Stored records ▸
+===+

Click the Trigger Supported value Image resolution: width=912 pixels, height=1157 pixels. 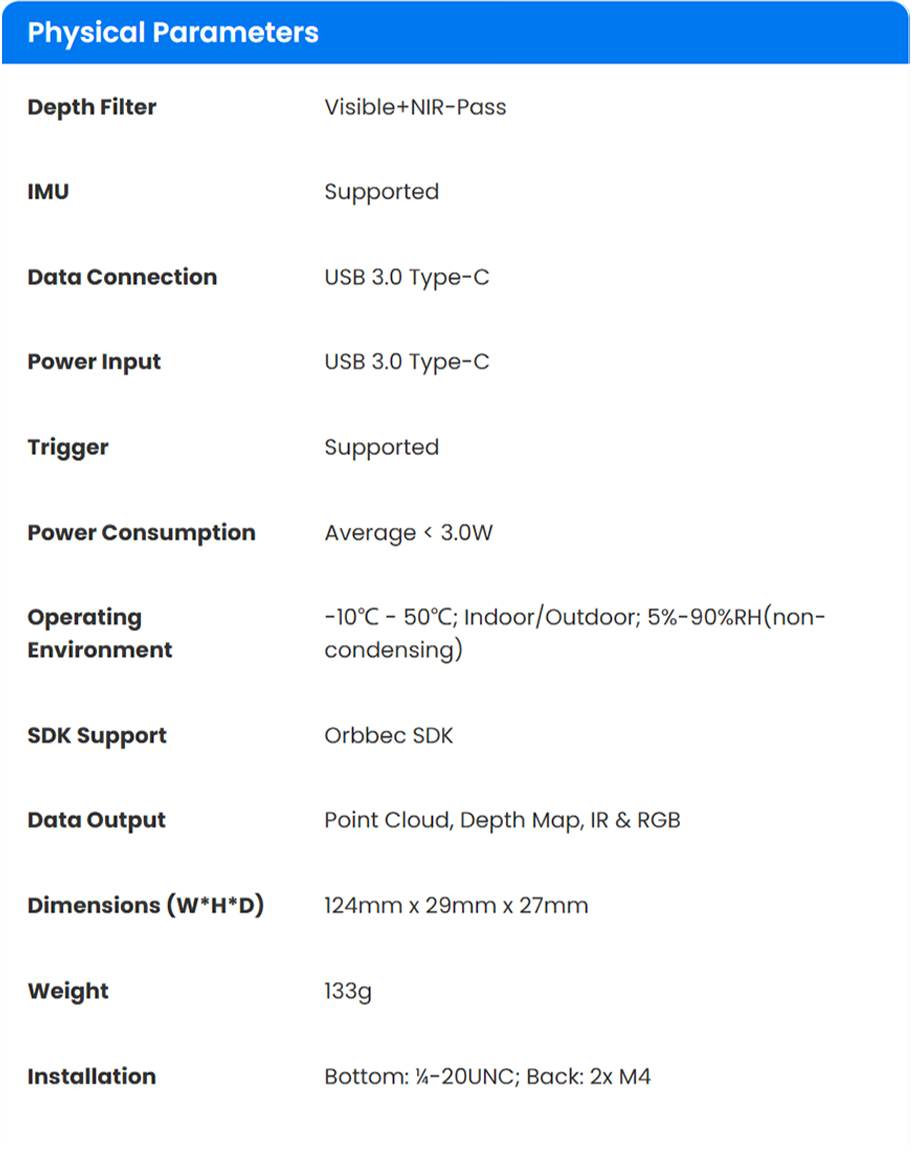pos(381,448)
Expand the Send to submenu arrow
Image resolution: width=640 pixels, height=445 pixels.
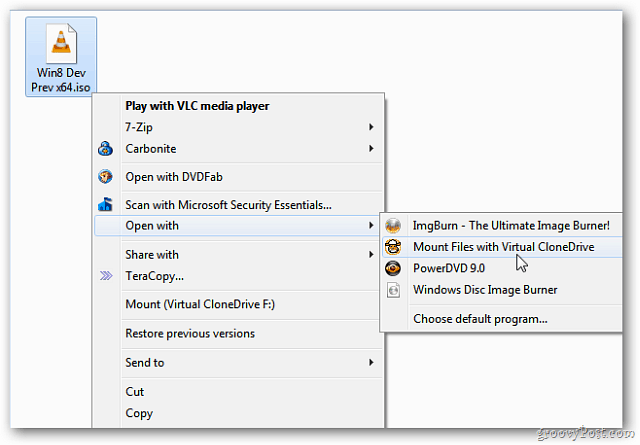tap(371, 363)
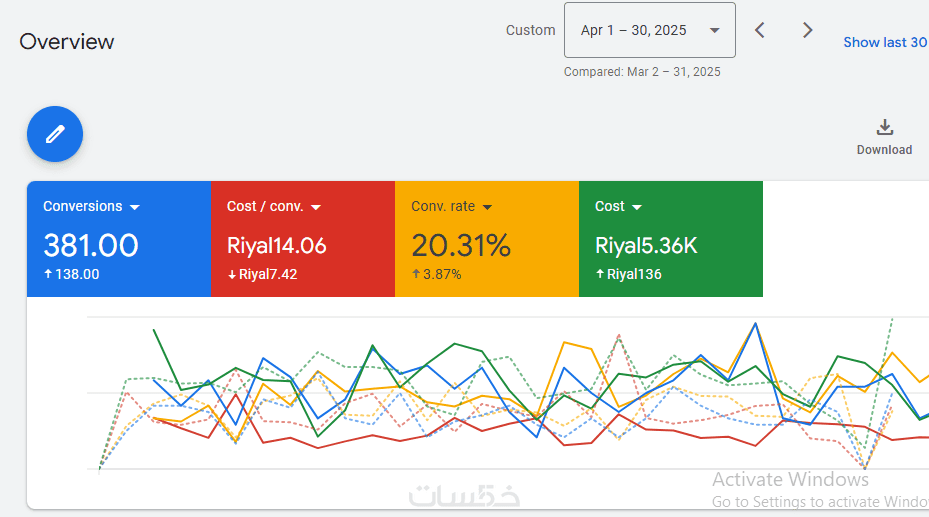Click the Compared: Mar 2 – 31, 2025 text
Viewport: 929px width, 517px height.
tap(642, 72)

+===+

ABOUT THIS TASK ▸ Only exact duplicates of the lines from the one containing "Expand the Send to submenu arrow" through the final line of the entries, both included, are needed, with pictures left out.

ANSWER TO THIS PROBLEM ▸
Expand the Send to submenu arrow
Image resolution: width=640 pixels, height=445 pixels.
tap(371, 363)
Click the Compared: Mar 2 – 31, 2025 text
Viewport: 929px width, 517px height.
tap(642, 72)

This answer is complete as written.